The positive findings in eCH should be interpreted with caution because the discrepancies in the outcome data underscore significant methodological challenges in CH trials. A major limitation of the primary outcome in CH trials is its susceptibility to fluctuations caused by baseline and post-baseline variability in attack frequency, which is an inherent characteristic of CH. Furthermore, the substantial discrepancy between real-world data and controlled studies suggests that only the latter may provide consistently reliable results. This underscores the need for ongoing discussions among experts to reach a consensus and develop more appropriate methodologies for conducting CH trials.

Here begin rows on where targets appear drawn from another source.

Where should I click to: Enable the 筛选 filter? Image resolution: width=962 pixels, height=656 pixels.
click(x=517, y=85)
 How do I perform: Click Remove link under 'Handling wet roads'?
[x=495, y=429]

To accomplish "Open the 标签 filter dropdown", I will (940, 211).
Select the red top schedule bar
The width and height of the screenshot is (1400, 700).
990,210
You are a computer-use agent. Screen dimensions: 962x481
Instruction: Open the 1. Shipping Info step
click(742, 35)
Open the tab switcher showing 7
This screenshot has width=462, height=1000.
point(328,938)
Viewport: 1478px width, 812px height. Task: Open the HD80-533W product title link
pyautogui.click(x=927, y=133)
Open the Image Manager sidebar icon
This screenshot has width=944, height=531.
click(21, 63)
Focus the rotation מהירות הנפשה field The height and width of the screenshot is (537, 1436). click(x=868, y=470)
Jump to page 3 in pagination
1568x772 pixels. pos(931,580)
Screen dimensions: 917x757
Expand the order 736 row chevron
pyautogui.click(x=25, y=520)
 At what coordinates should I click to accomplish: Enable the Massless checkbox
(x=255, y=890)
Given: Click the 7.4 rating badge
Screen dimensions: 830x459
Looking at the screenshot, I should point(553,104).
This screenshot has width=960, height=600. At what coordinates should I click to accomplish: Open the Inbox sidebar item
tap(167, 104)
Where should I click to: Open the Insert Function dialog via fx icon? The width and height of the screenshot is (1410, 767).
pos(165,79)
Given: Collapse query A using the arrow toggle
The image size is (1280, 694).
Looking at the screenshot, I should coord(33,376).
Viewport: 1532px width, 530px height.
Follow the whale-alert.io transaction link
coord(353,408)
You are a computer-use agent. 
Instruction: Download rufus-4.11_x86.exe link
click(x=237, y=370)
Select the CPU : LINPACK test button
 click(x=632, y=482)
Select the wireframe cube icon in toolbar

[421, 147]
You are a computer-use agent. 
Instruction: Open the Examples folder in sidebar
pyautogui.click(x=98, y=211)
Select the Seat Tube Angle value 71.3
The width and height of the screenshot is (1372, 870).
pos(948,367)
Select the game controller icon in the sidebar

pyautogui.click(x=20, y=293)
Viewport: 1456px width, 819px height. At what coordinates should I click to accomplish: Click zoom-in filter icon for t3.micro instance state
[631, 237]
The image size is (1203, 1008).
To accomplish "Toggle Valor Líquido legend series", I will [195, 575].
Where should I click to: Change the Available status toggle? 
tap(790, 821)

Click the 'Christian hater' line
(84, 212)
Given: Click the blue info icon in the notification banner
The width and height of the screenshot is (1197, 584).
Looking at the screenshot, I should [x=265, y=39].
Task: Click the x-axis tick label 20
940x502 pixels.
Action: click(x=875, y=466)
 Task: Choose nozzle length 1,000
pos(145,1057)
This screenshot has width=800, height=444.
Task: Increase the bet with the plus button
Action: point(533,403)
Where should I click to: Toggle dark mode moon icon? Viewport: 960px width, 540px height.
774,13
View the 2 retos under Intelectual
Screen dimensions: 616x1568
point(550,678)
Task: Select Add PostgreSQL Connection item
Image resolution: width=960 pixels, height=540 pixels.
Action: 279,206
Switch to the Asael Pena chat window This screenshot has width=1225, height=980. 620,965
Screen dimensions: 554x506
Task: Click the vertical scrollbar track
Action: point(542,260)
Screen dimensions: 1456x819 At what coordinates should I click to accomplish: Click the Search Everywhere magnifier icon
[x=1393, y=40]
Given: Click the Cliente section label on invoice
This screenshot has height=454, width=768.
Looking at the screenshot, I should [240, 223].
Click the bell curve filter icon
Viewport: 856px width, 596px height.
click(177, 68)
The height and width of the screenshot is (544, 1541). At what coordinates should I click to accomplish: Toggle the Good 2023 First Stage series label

Our findings do not exclude the potential efficacy of the tested drugs at alternative dosages. Adverse events were generally mild, with the most common being injection site reactions and gastrointestinal symptoms.
Article highlights
This systematic review and meta-analysis suggests that anti-CGRP monoclonal antibody treatment may have a beneficial effect in eCH, but not in cCH.
Positive findings should be interpreted with caution due to inconsistent outcomes, challenges in endpoint selection and discrepancies between real-world data and controlled trials, underscoring the need for expert consensus and improved trial methodologies in CH.
Footnotes
Author contributions
Project conceptualization and design: LK, MTK, SW and HP. Data collection: LK, MTK and HP. Systematic review and meta-analysis: Record screening and data extraction were performed by LK and MTK, with conflicts resolved by HP. Risk of bias assessment: LK and MTK, with conflicts resolved by HP. Data analysis and statistical testing: LK. Tables and figures: LK. Manuscript writing: LK, with final contributions from MTK, SW and HP. All authors reviewed and approved the final version of the manuscript submitted for publication.
Funding
The authors disclosed receipt of the following financial support for the research, authorship and/or publication of this article: This research received no specific grant from any funding agency in the public, commercial or not-for-profit sectors.
Declaration of conflicting interests
The authors declared the following potential conflicts of interest with respect to the research, authorship, and/or publication of this article: LK und MTK received travel grant and conference participation support from TEVA and AbbVie; SW received research funds from the Swiss National Science Foundation, the UZH Clinical research priority program (CRPP) stroke, the Zurich Neuroscience Center (ZNZ), the Baugarten foundation, the Hartmann Müller Foundation, the Koetser Foundation, the Philas Foundation and the Swiss Heart Foundation, as well as speaker honoraria from Amgen, Springer, Advisis AG, Teva Pharma, Boehringer Ingelheim, Lundbeck, Astra Zeneca and FoMF, and a consultancy fee from Bayer and Novartis via institution for research; HP received honoraria and/or speaking fees from AbbVie, Eli Lilly, Novartis and Teva Pharmaceuticals, and funding from the Werner Dessauer Stiftung. There are no conflicts of interest in regard to this manuscript.
Data availability statement
All data generated or analysed during this study are included within the published article. These data are unavailable elsewhere.